_Source data_
****
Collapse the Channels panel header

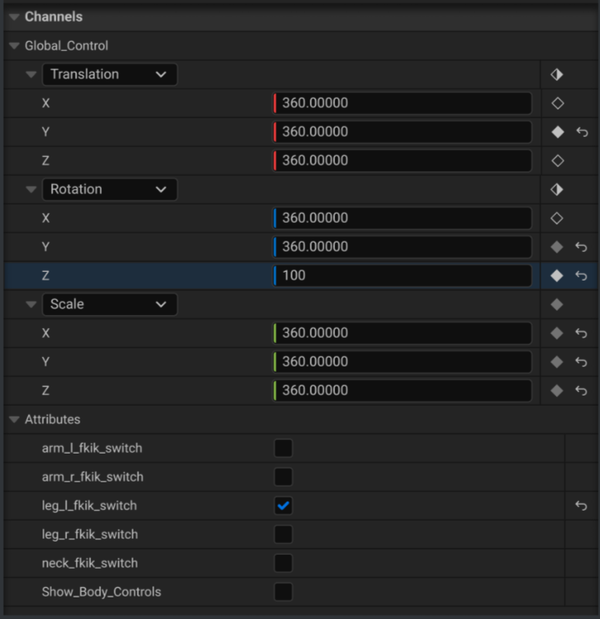point(13,17)
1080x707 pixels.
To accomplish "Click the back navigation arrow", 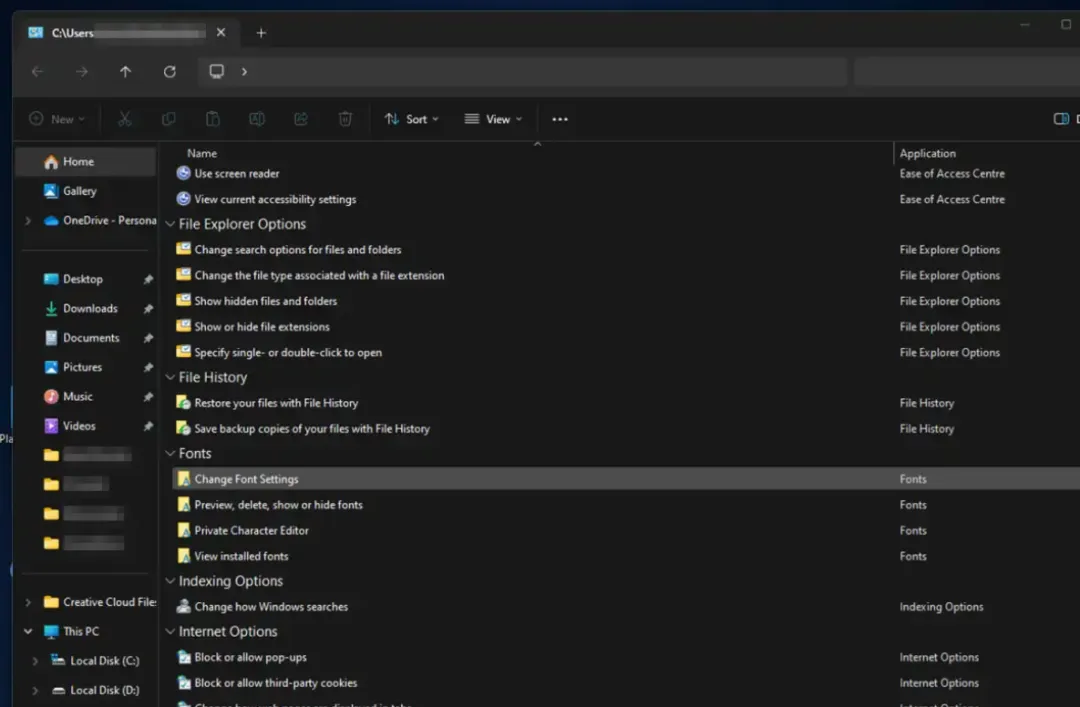I will pos(37,71).
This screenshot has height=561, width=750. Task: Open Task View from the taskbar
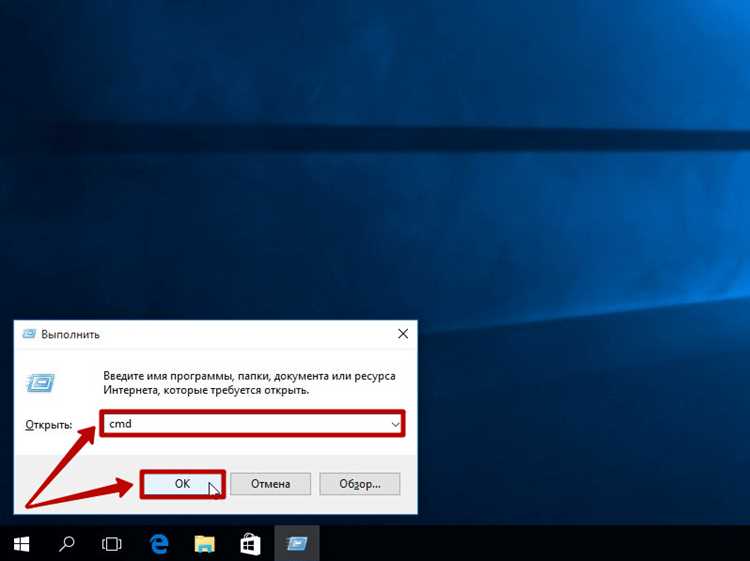111,544
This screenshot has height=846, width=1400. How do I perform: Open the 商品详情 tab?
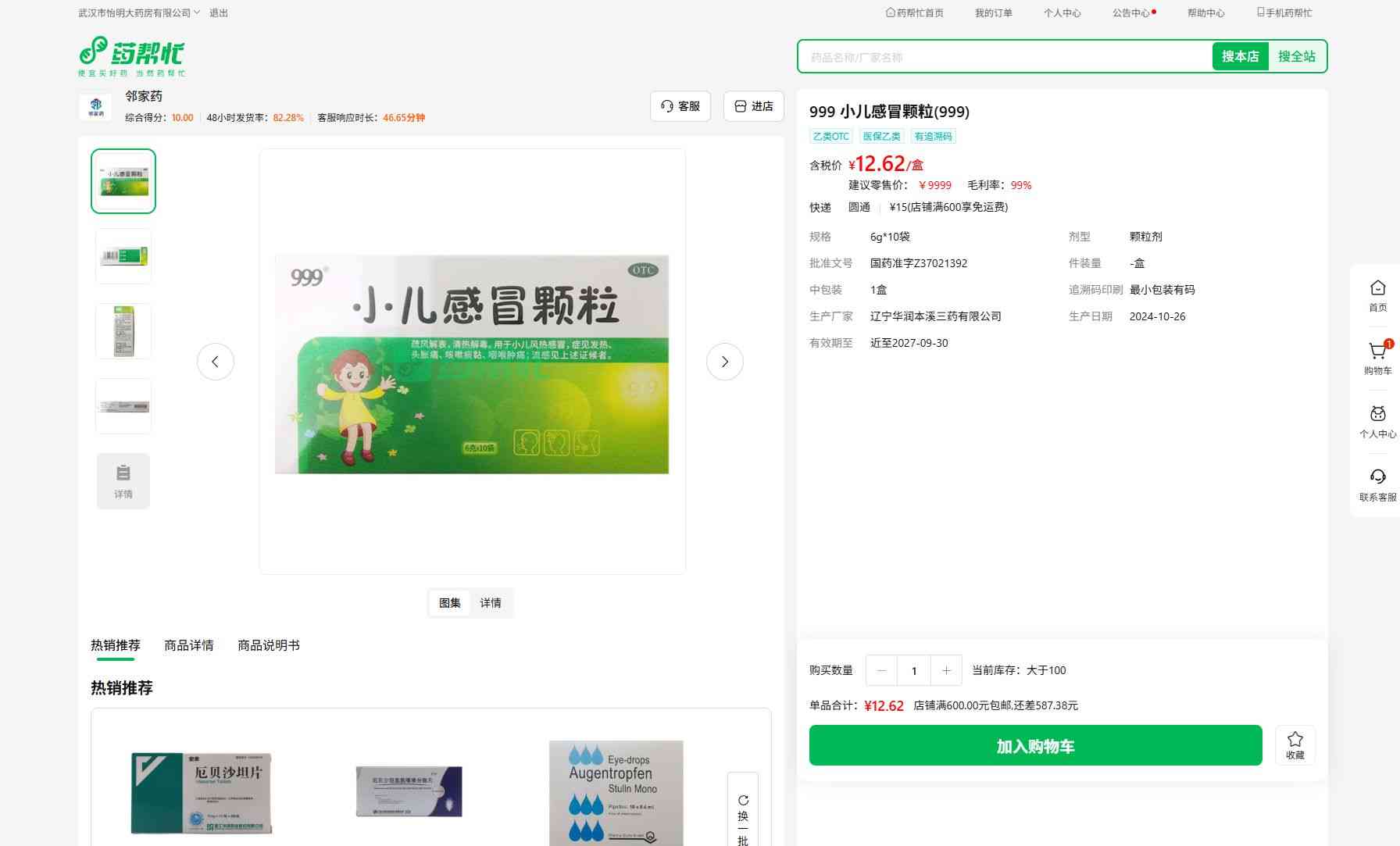click(x=188, y=645)
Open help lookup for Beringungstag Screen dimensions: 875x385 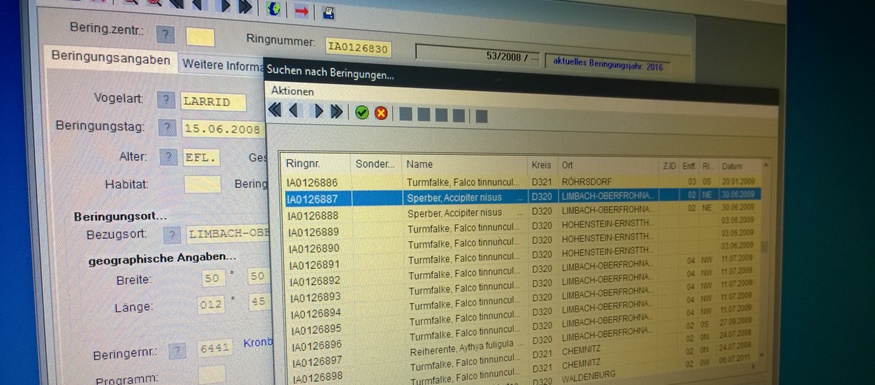[167, 128]
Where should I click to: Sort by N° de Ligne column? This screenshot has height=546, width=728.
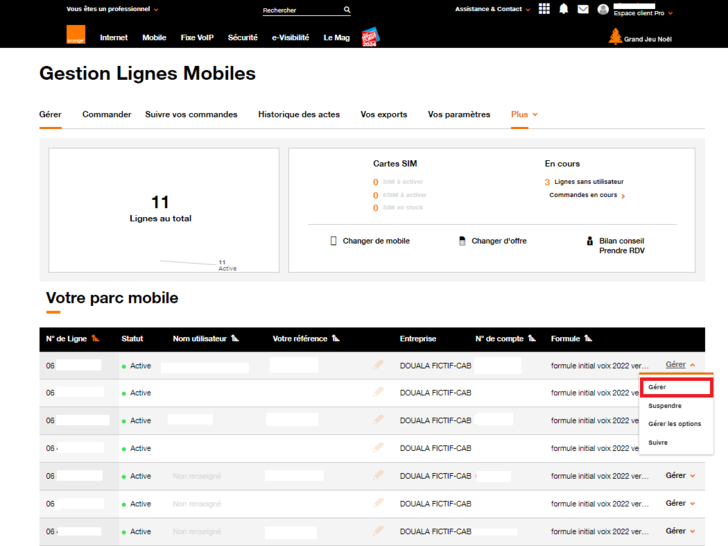click(x=96, y=339)
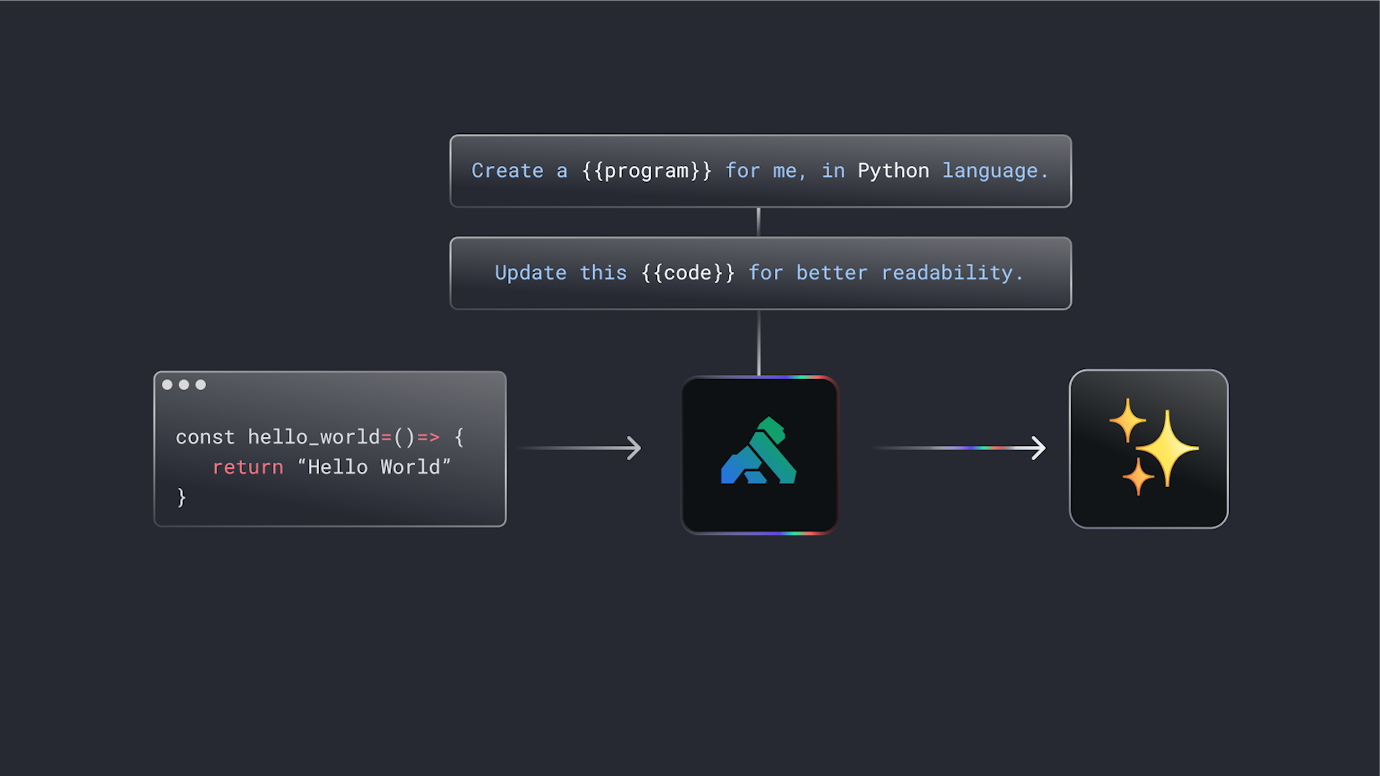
****
_ACTION ITEM_
Only an exact copy belongs in the answer: the lines from the one containing "Where should I" through the end of the records, both ends included, minus the pictures.

_COMPLETED TASK_
Where should I click to: Sort by N° de Ligne column? This screenshot has height=546, width=728.
click(x=96, y=339)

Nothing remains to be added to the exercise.